The problem:
Copy out, word for word, the full passage below on partitioned tables and the query optimizer, leaving out the material that follows it.

Selected excerpt:
==============================

Unfortunately, I think that the optimizer isn't going to do what you'd
hope here and scan only the appropriate table if you were to say
partition_key='A' and foo='bar'. I'd love to be shown that I'm wrong, but
the best I could see hoping for would be that if partition_key was part of
u1-u3 and there was an index on partition_key,foo that it could use that
and do minimal work on the other tables.

In addition, doing something like the above is a nightmare if you don't
know beforehand what the partitions should be (for example if you know
there aren't alot of distinct values, but you don't know what they are) or
for that matter even with 10-15 partitions, writing the rules and such
would probably be really error prone.

==============================

Given information:

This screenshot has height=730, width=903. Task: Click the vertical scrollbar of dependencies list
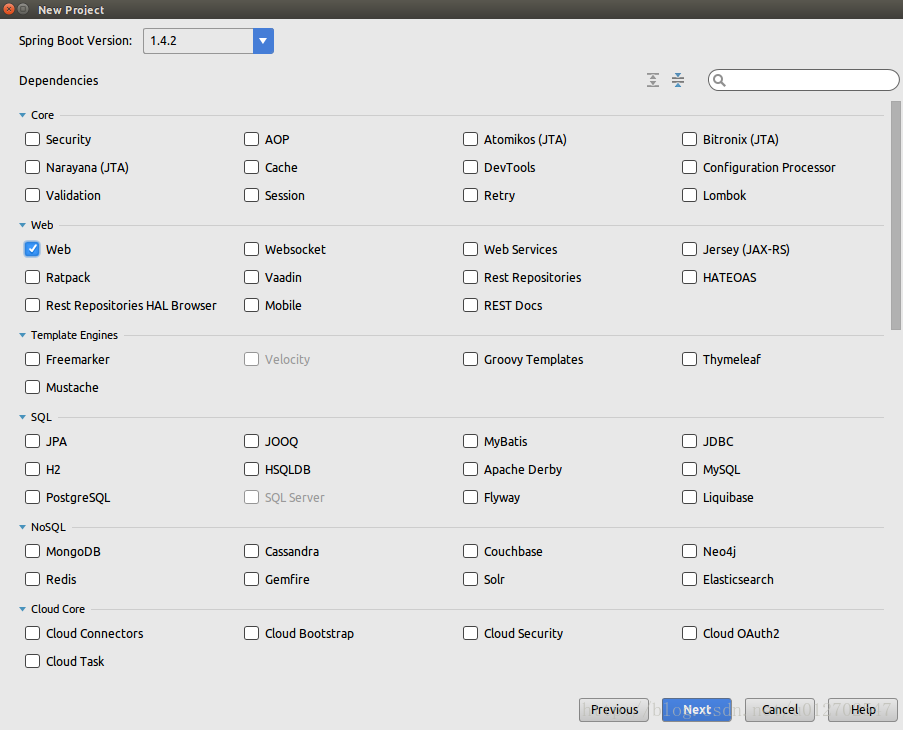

==============================

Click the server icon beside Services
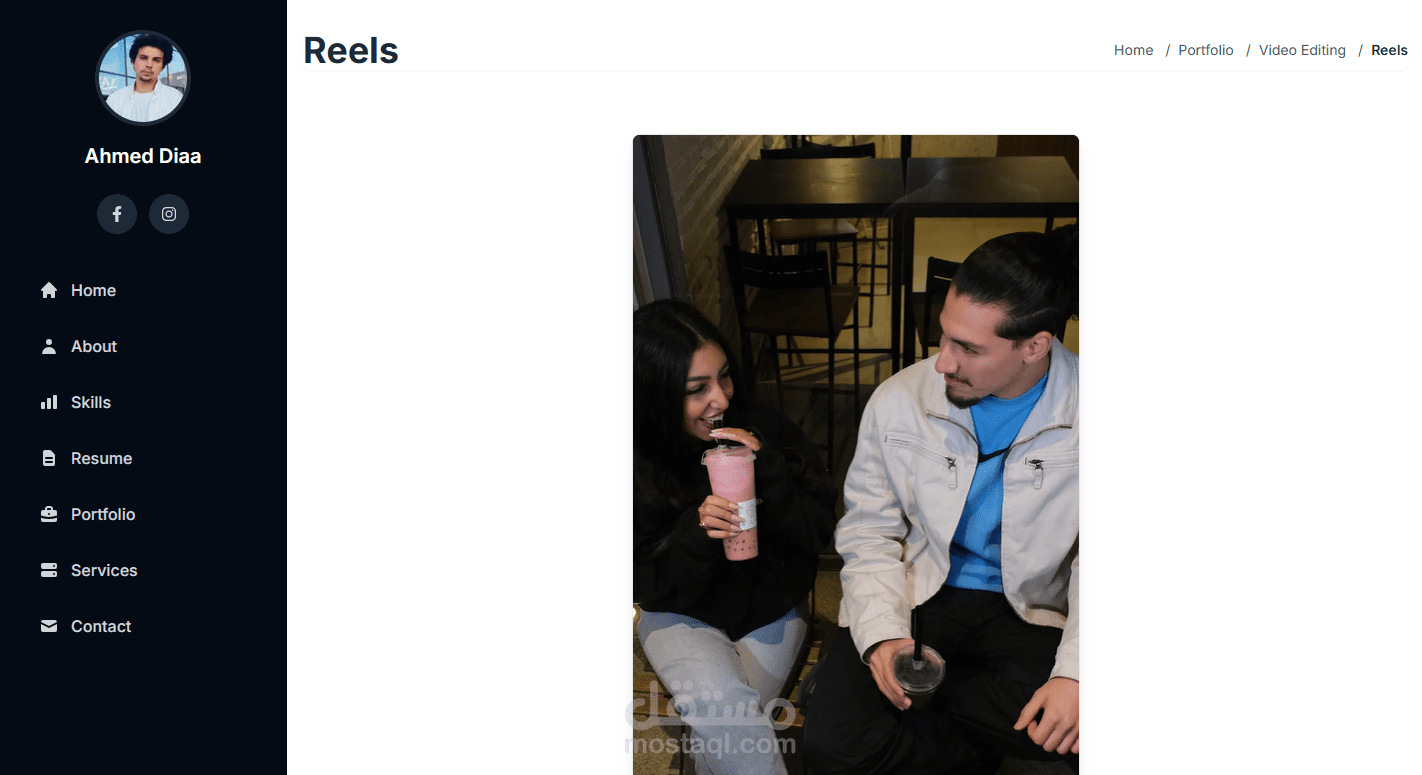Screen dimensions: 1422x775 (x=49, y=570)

==============================

Task solution:
Unfortunately, I think that the optimizer isn't going to do what you'd
hope here and scan only the appropriate table if you were to say
partition_key='A' and foo='bar'. I'd love to be shown that I'm wrong, but
the best I could see hoping for would be that if partition_key was part of
u1-u3 and there was an index on partition_key,foo that it could use that
and do minimal work on the other tables.

In addition, doing something like the above is a nightmare if you don't
know beforehand what the partitions should be (for example if you know
there aren't alot of distinct values, but you don't know what they are) or
for that matter even with 10-15 partitions, writing the rules and such
would probably be really error prone.